A hum with no spinning is the classic jam. The motor is getting power and trying to turn, but the flywheel (the spinning plate inside) is stuck against something: a bone, a fruit pit, a bottle cap, or fibrous strings wrapped around it. Leaving it humming burns the motor, so switch it off fast. The fix is the hex key, and it is the most important ritual to get right.
Tripping the instant you turn it on, the reset pops or the breaker flips immediately, means the motor is drawing too much current because it is seized or shorted internally. Unlike a jam, this does not clear with the hex key. A disposal that reliably trips on startup with nothing lodged in it has reached the end, and the path is replacement, not repair.
The hex key ritual (and the hand rule)
The single most important safety rule with any disposal: never put your hand into the chamber. The blades do not retract, and a jam can release suddenly. Everything you need to do is done from below with the hex key or from above with tongs, switch off the whole time.
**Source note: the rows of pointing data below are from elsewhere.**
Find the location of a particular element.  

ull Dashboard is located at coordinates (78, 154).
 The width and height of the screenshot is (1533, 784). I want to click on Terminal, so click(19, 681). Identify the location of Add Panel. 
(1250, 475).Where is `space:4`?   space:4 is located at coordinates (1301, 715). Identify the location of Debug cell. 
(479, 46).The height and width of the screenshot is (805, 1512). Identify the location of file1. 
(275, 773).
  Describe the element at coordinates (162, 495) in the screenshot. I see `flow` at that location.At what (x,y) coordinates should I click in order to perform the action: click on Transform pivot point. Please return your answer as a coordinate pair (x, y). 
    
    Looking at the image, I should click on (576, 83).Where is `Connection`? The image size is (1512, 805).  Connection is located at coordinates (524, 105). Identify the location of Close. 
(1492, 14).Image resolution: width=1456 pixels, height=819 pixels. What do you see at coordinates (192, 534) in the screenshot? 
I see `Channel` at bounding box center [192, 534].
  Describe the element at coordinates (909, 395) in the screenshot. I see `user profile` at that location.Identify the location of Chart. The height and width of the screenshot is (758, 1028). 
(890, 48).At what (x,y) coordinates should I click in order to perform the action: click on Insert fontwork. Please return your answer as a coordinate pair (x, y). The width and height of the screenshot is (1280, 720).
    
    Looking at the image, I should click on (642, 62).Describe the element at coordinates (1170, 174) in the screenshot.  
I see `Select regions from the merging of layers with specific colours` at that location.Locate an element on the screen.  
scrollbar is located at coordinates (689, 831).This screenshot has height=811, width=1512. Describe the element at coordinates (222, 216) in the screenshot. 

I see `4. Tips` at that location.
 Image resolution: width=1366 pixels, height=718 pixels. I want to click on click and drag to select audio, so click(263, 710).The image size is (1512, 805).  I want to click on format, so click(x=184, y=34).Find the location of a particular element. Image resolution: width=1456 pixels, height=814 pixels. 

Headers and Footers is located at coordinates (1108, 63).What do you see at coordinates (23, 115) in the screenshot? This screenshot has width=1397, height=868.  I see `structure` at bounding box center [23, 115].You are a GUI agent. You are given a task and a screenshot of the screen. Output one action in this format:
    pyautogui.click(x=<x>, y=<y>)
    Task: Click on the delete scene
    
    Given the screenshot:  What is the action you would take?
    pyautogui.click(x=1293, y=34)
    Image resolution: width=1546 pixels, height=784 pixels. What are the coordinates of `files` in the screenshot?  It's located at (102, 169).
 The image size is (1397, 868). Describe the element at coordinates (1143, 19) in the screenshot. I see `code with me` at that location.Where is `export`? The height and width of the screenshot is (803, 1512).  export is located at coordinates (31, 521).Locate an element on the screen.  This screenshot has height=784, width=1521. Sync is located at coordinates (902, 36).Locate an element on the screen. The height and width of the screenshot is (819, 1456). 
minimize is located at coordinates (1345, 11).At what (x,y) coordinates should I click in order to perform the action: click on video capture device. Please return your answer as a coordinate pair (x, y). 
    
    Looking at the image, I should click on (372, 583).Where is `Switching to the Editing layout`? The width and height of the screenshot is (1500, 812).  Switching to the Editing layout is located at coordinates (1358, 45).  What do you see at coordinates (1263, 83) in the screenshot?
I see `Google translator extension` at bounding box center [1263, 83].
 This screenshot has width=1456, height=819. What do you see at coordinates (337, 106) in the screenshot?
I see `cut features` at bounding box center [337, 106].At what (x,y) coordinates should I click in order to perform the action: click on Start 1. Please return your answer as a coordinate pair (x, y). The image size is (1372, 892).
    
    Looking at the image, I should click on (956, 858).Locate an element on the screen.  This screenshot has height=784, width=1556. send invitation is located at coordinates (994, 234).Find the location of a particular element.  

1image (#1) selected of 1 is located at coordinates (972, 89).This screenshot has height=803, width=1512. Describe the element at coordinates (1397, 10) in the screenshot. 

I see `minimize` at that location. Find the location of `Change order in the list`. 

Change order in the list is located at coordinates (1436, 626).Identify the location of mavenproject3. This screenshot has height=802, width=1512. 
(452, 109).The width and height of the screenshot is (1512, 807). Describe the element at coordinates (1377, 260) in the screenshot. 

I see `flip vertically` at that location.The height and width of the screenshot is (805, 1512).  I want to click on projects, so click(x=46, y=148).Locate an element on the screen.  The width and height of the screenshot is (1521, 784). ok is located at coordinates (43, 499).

To clear a jam, find the hex (Allen) wrench that came with the unit, often clipped to the underside or in a kitchen drawer (a 1/4-inch hex key fits most). With the disposal switched OFF, insert it into the hole in the exact center of the unit's bottom and crank it firmly back and forth. You are manually rotating the flywheel to break whatever is wedged against it loose. When it turns freely through a full circle, the jam is broken. Then, from above with tongs or pliers, fish out whatever caused it, run cold water, press the reset button, and flip the switch. It should spin freely.
When it's the switch, not the disposal
Before condemning the unit, rule out the power path, because a working disposal behind a dead switch looks identical to a dead disposal. Most disposals are controlled by a wall switch and plugged into an outlet under the sink. If yours is dead silent and the reset button did not help, plug a lamp or phone charger into that under-sink outlet and flip the wall switch. If the lamp does not light, the problem is upstream of the disposal, in the switch or the outlet, and the disposal itself may be fine.
We keep this page focused on the mechanical and water side. The breaker and outlet wiring belong to an electrician, and our sister resource at electrical-guide.com covers GFCI and circuit troubleshooting in depth. For your purposes here: confirm the breaker has not tripped, confirm the under-sink outlet has power, and if power is reaching the unit and it is still dead, the disposal is the problem. If power is not reaching it, the switch or circuit is, and that is the electrical lane.
What each fix costs
The hex key and reset button fixes cost nothing but a few minutes. When a plumber comes out, a service visit to diagnose and clear a jam or reset a tripped unit runs $100 – $250, including the trip charge and labor. That covers freeing a stuck flywheel, clearing the chamber, and confirming the motor still runs.
When the motor is seized, the unit leaks, or it is old enough that repair makes no sense, replacement is the call. A new disposal installed runs $250 – $700 depending on horsepower and whether the mounting and wiring carry over, detailed in our garbage disposal installation pricing. Most disposals last 8 – 12 years, so a dead motor on a decade-old unit is a replacement, not a repair. If the unit works but the sink backs up, the spend belongs to the drain instead; see garbage disposal leaking for leak symptoms or kitchen sink not draining for the shared-drain clog.
Keep it spinning: prevention
Most jams and burned motors trace to what goes in. Hard items (bones, fruit pits, shells) and fibrous or starchy ones (celery, corn husks, onion skins, potato peels, coffee grounds, eggshells in quantity) are the usual culprits: the first jam the flywheel, the second wrap it or pack the drain. Run cold water before, during, and for fifteen seconds after grinding, and feed scraps gradually rather than packing the chamber.
Cold water matters because it keeps fats solid so they grind and flush rather than coating the chamber and drain. Grinding a handful of ice cubes occasionally knocks buildup off the flywheel and edges. And if your disposal trips its reset repeatedly under normal use, that is the motor warning you it is near the end, worth pricing a replacement before it dies mid-dinner-party.